79 112 dollars pour le Bitcoin et 3 766 euros pour l’once d’or : les marchés réagissent à la perspective d’une Réserve fédérale américaine moins restrictive. Le mouvement reste toutefois suspendu aux prochaines données sur l’emploi et l’inflation aux États-Unis.
Le Bitcoin s’échange autour de 79 112 dollars ce 9 septembre, en hausse de 0,47 % sur 24 heures. La première cryptomonnaie mondiale se rapproche ainsi du seuil psychologique des 80 000 dollars. Ethereum progresse également de 0,96 %, à 2 506 dollars.
Sur le marché des métaux précieux, l’once d’or — soit 31,1 grammes d’or fin — s’établit à 3 766 euros, en léger recul de 0,26 % sur vingt-quatre heures.

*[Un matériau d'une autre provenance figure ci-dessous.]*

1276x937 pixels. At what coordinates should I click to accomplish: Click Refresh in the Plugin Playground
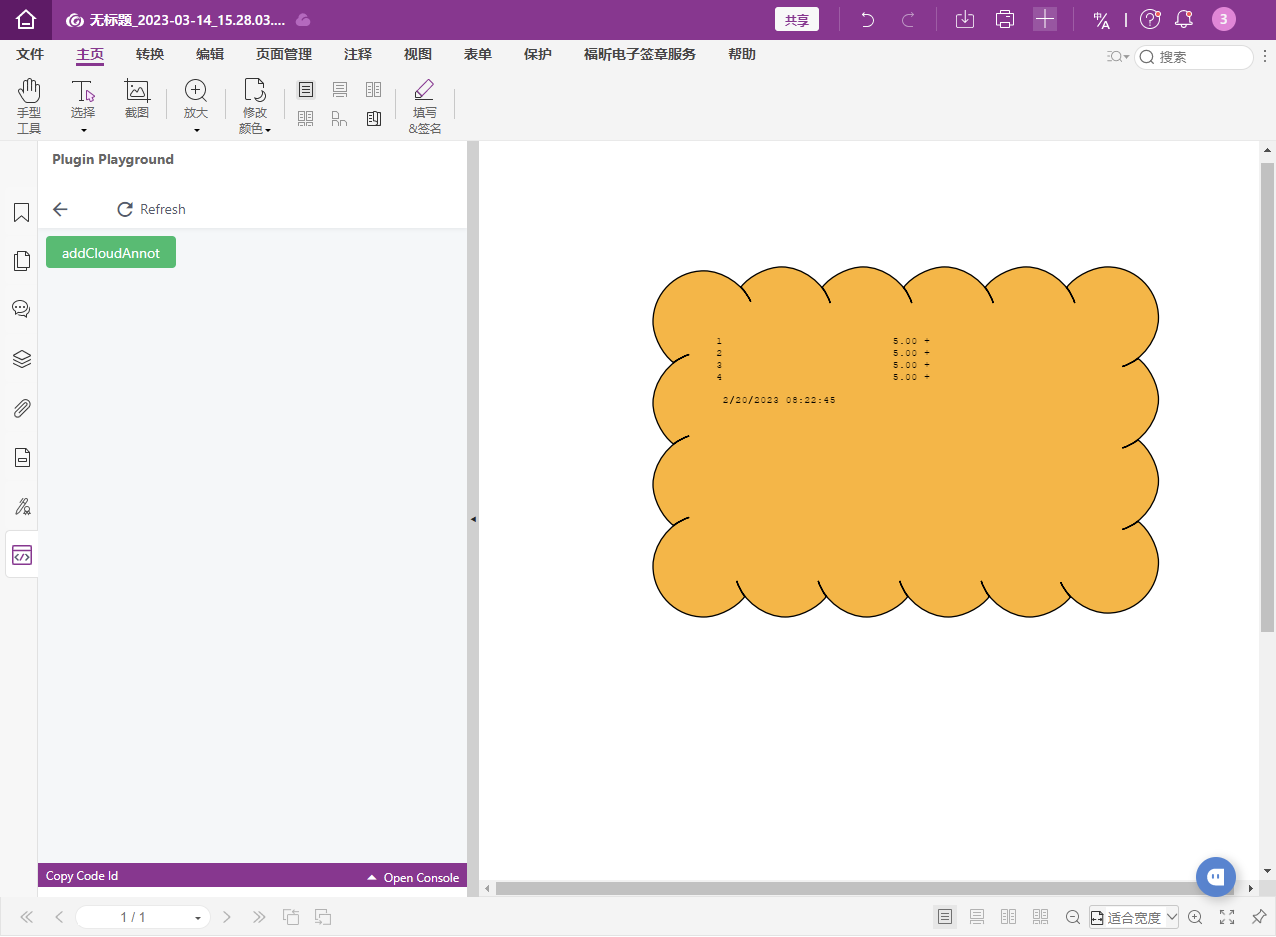click(x=150, y=209)
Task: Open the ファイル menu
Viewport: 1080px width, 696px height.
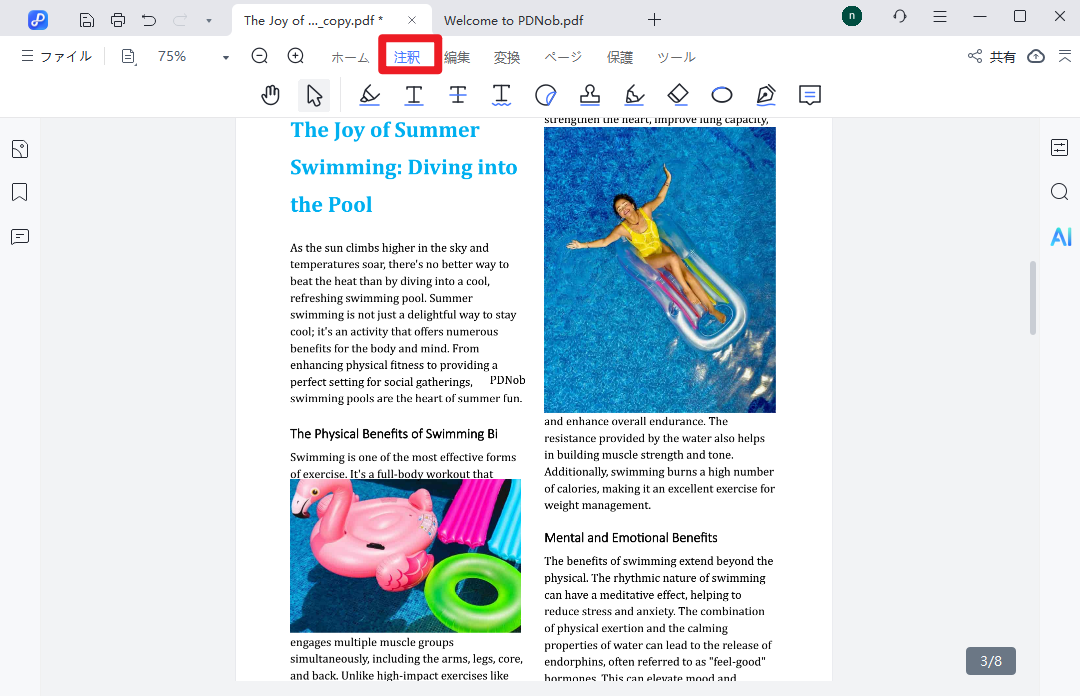Action: (x=56, y=57)
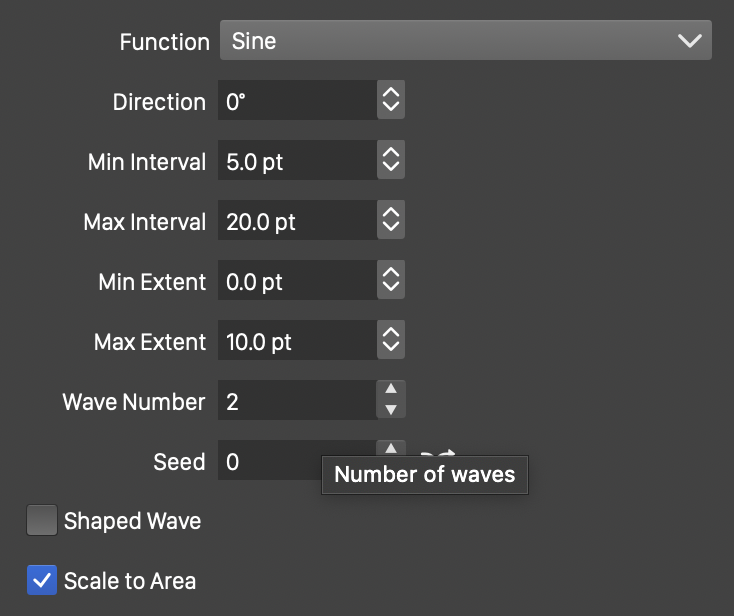
Task: Randomize the Seed with the shuffle icon
Action: point(440,454)
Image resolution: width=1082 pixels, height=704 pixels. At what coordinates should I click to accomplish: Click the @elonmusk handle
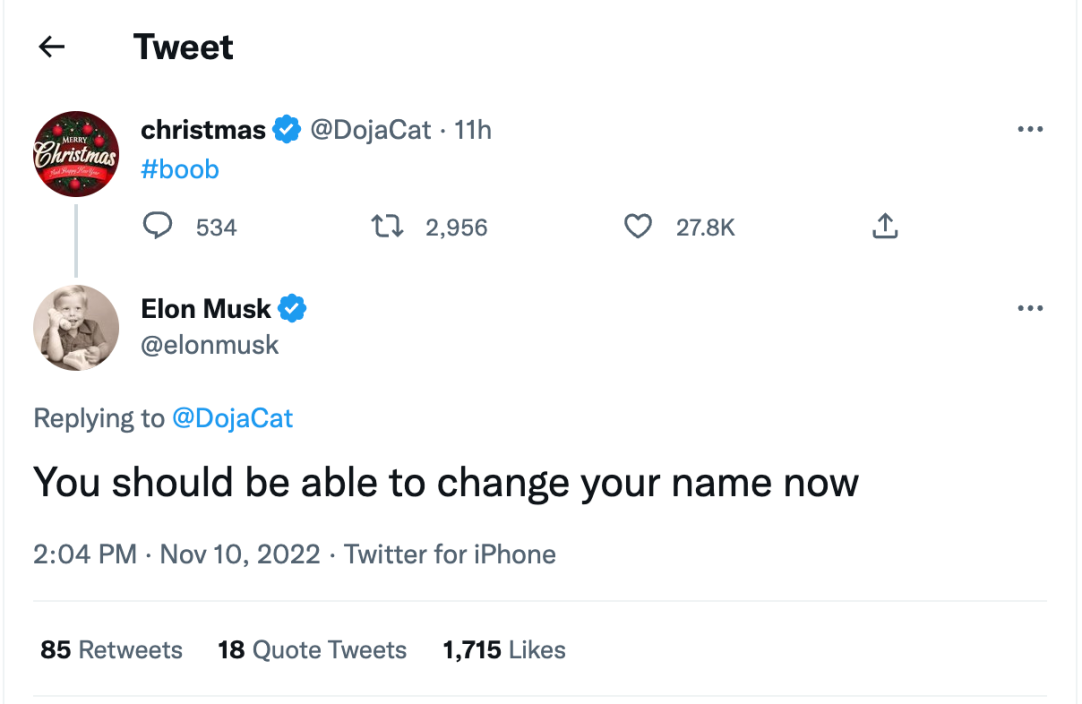coord(210,345)

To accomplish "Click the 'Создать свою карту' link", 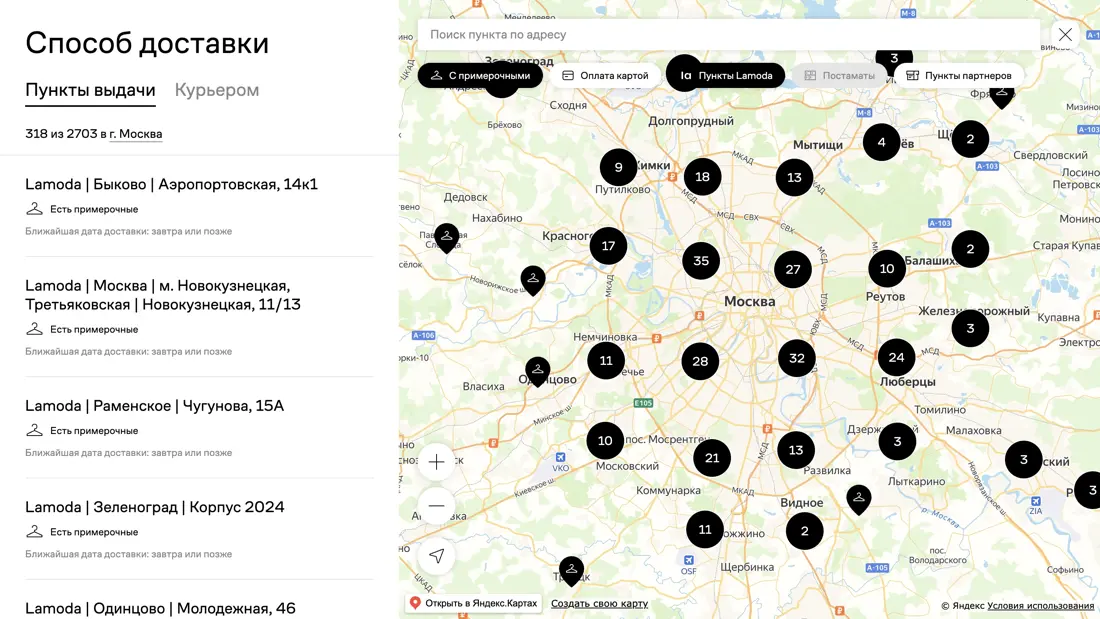I will coord(599,604).
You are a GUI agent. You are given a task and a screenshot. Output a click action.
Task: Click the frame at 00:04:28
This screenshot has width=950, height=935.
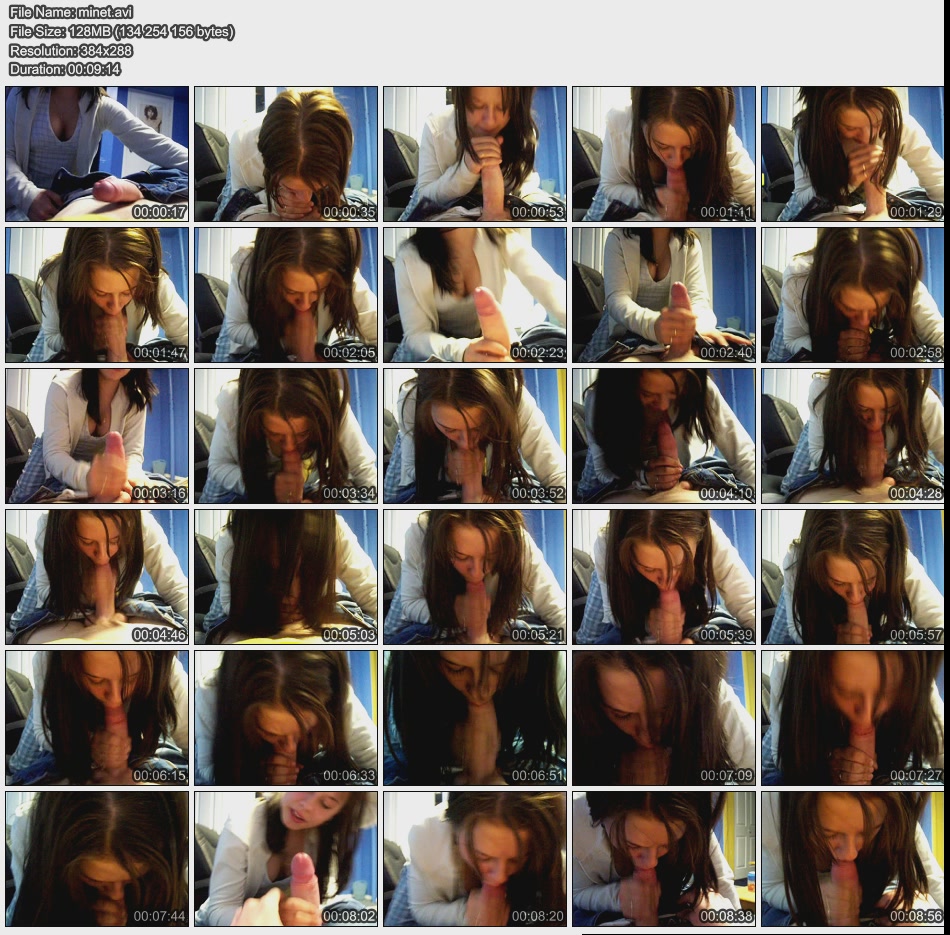(853, 436)
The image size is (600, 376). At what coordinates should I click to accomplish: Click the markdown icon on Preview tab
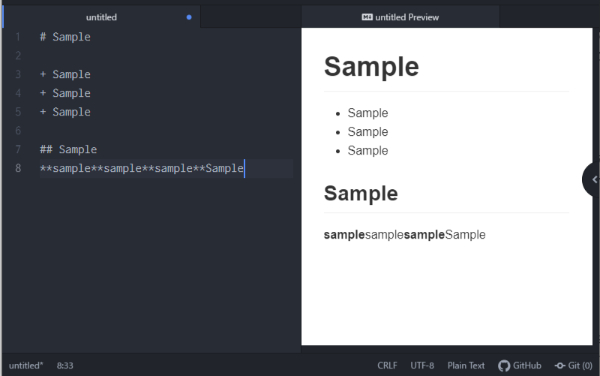pos(367,17)
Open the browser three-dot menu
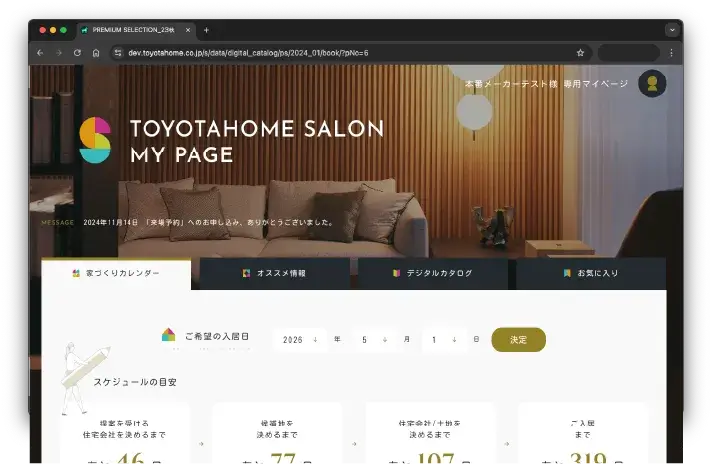 [672, 52]
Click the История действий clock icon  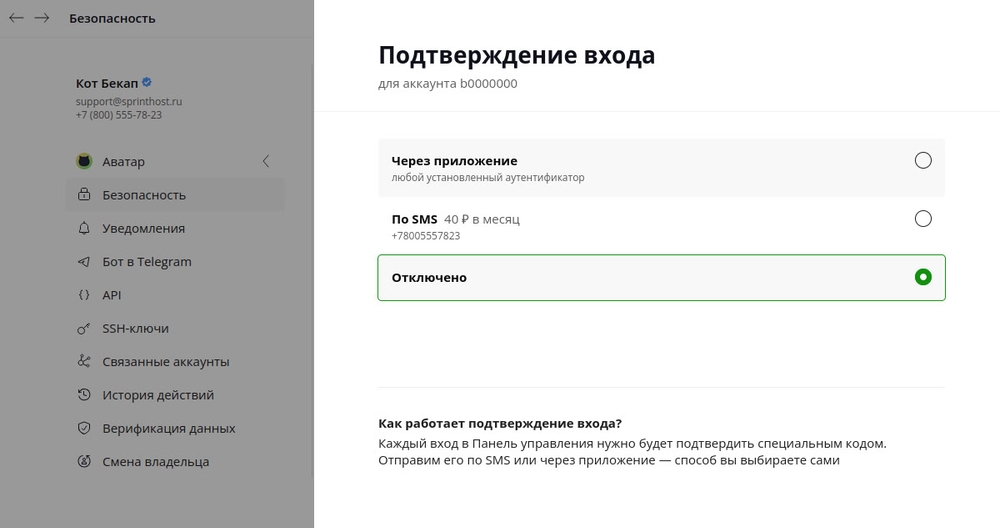pyautogui.click(x=85, y=395)
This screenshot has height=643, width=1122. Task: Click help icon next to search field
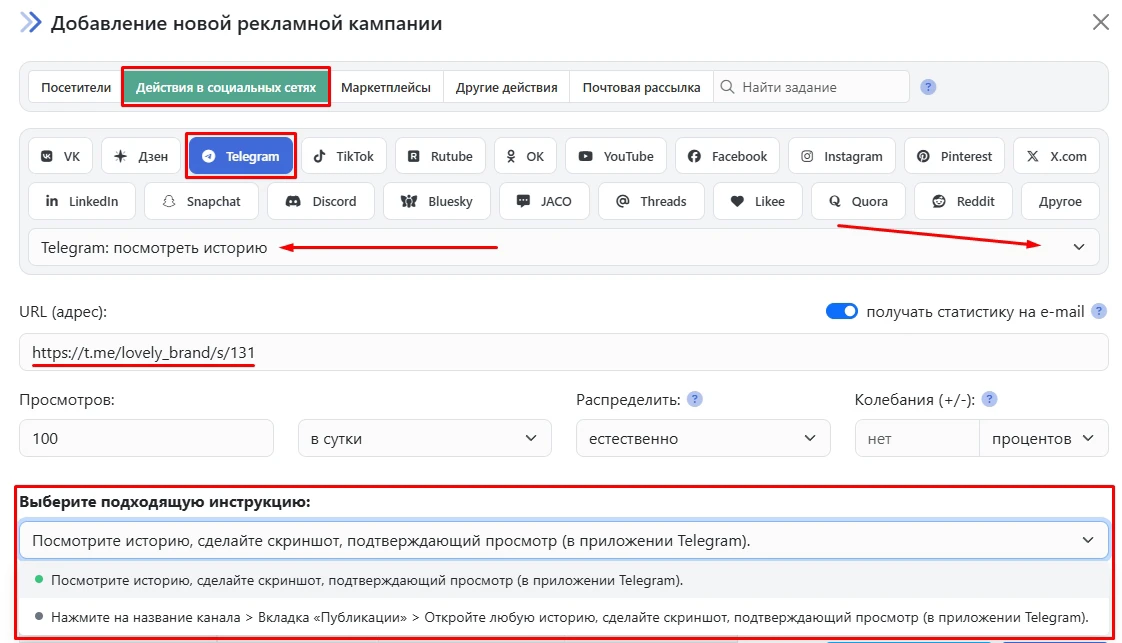[x=928, y=87]
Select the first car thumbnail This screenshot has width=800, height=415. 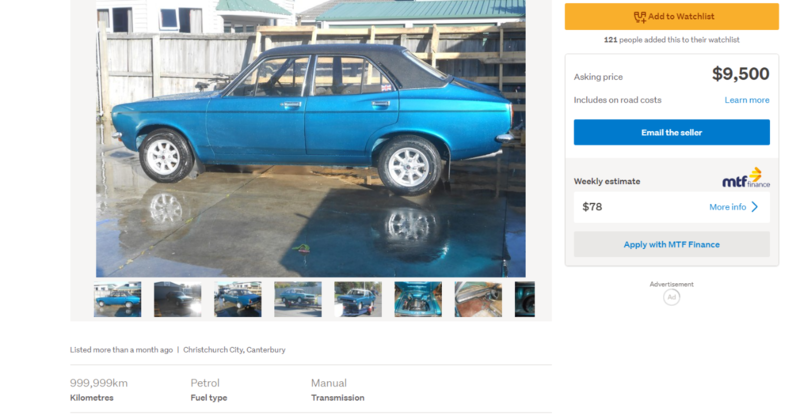[x=117, y=299]
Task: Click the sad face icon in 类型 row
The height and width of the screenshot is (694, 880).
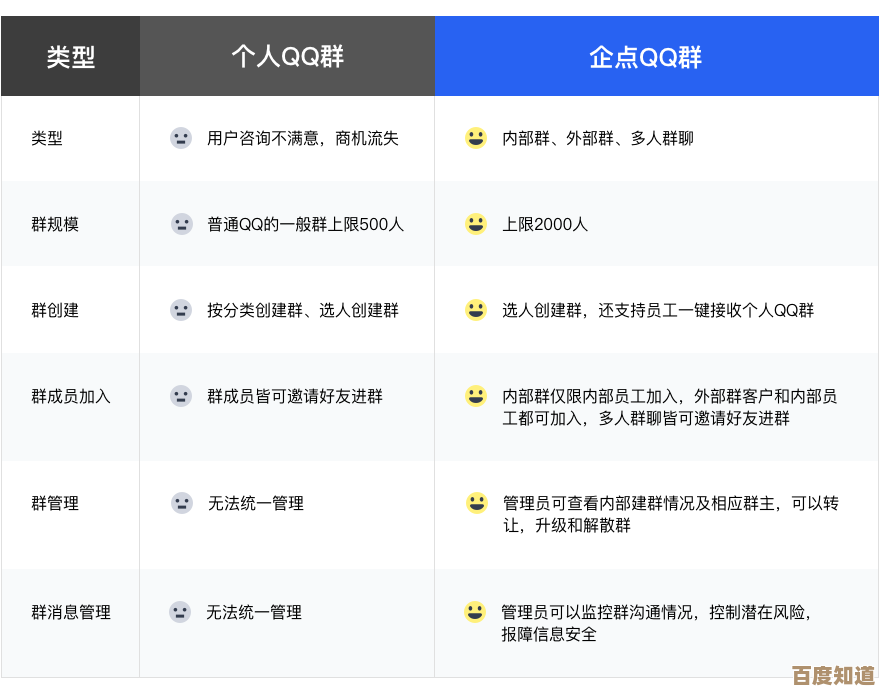Action: pos(181,138)
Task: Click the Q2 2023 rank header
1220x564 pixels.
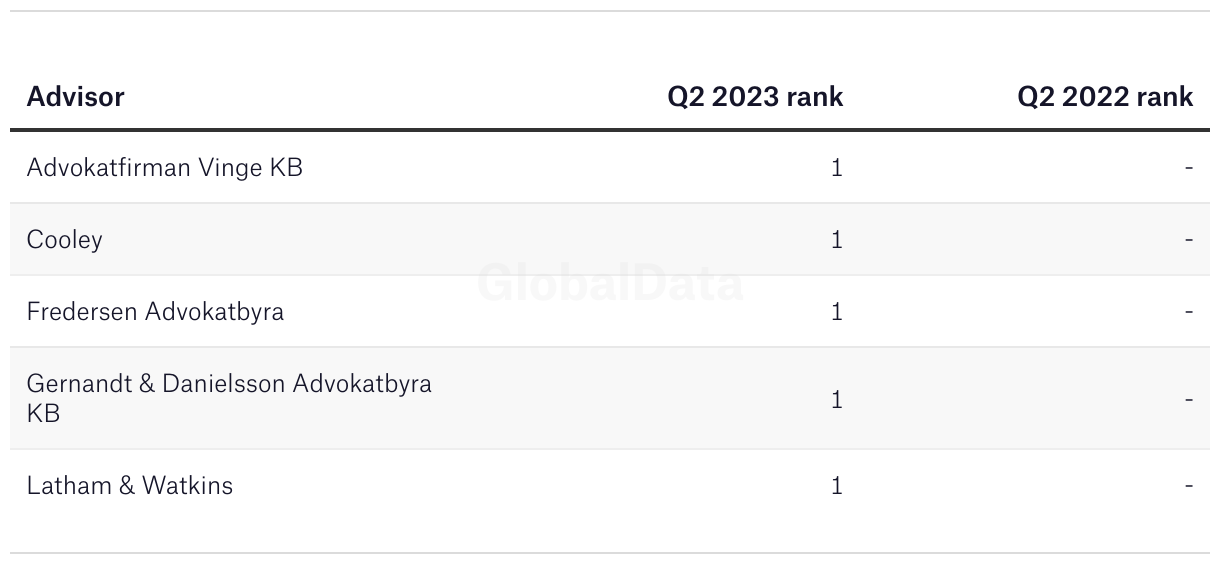Action: pyautogui.click(x=755, y=97)
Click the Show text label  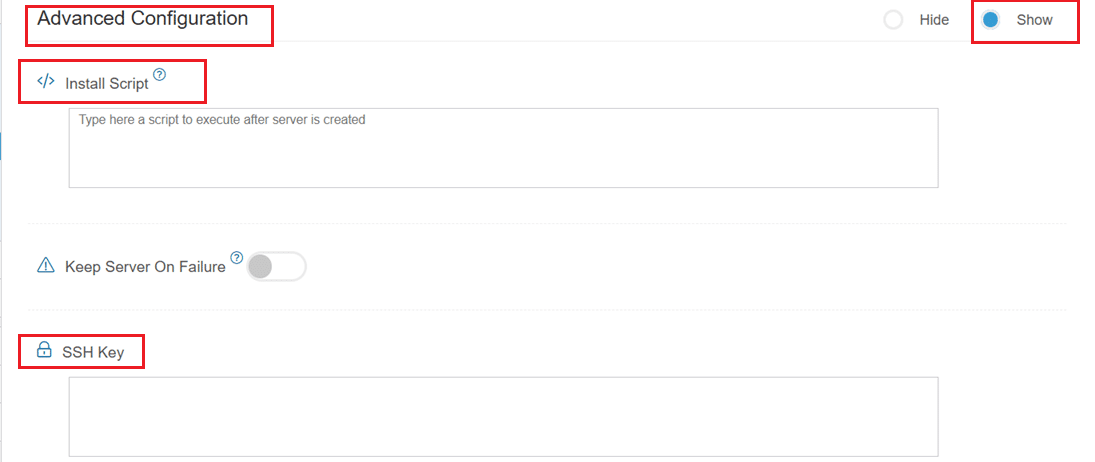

L’argent gagne 0,28 %, à 56,96 euros l’once. Malgré cette variation quotidienne limitée, les deux métaux bénéficient d’un environnement monétaire devenu plus favorable.
Un dollar plus faible soutient l’or et les cryptos
Le Dollar Index, indicateur qui mesure la valeur du billet vert face à un panier de grandes devises, est revenu à 98,76 points. Un repli du dollar tend à soutenir l’or : libellé en dollars sur les marchés internationaux, le métal devient mécaniquement plus accessible pour les acheteurs utilisant l’euro ou d’autres monnaies.
Le même mécanisme peut favoriser les cryptomonnaies. Lorsque les investisseurs anticipent des taux d’intérêt américains moins élevés, les placements sans risque, comme les obligations d’État, deviennent relativement moins attractifs. Une partie des capitaux peut alors se tourner vers des actifs plus volatils, tels que les actions technologiques et le Bitcoin.
Cette relation n’est pas automatique. L’or reste avant tout un actif de diversification et de réserve, tandis que le Bitcoin demeure un actif très volatil, sensible aux mouvements de liquidité comme aux variations rapides de l’appétit pour le risque.
Les propos de Christopher Waller modifient les anticipations
Le changement de sentiment provient notamment de Christopher Waller, membre de la Réserve fédérale. Le 3 septembre, il a déclaré que la désinflation se poursuivait et que l’inflation sous-jacente paraissait évoluer favorablement. L’inflation sous-jacente exclut généralement les prix les plus volatils, comme l’énergie et l’alimentation, afin de mieux mesurer la tendance de fond.
D’après l’analyse de XTB, si l’indice des prix à la consommation publié le 11 septembre ne réservait pas de mauvaise surprise, Christopher Waller se prononcerait probablement pour le maintien des taux directeurs à la prochaine réunion de la Fed. Les taux directeurs sont les taux auxquels la banque centrale influence le coût du crédit dans l’ensemble de l’économie.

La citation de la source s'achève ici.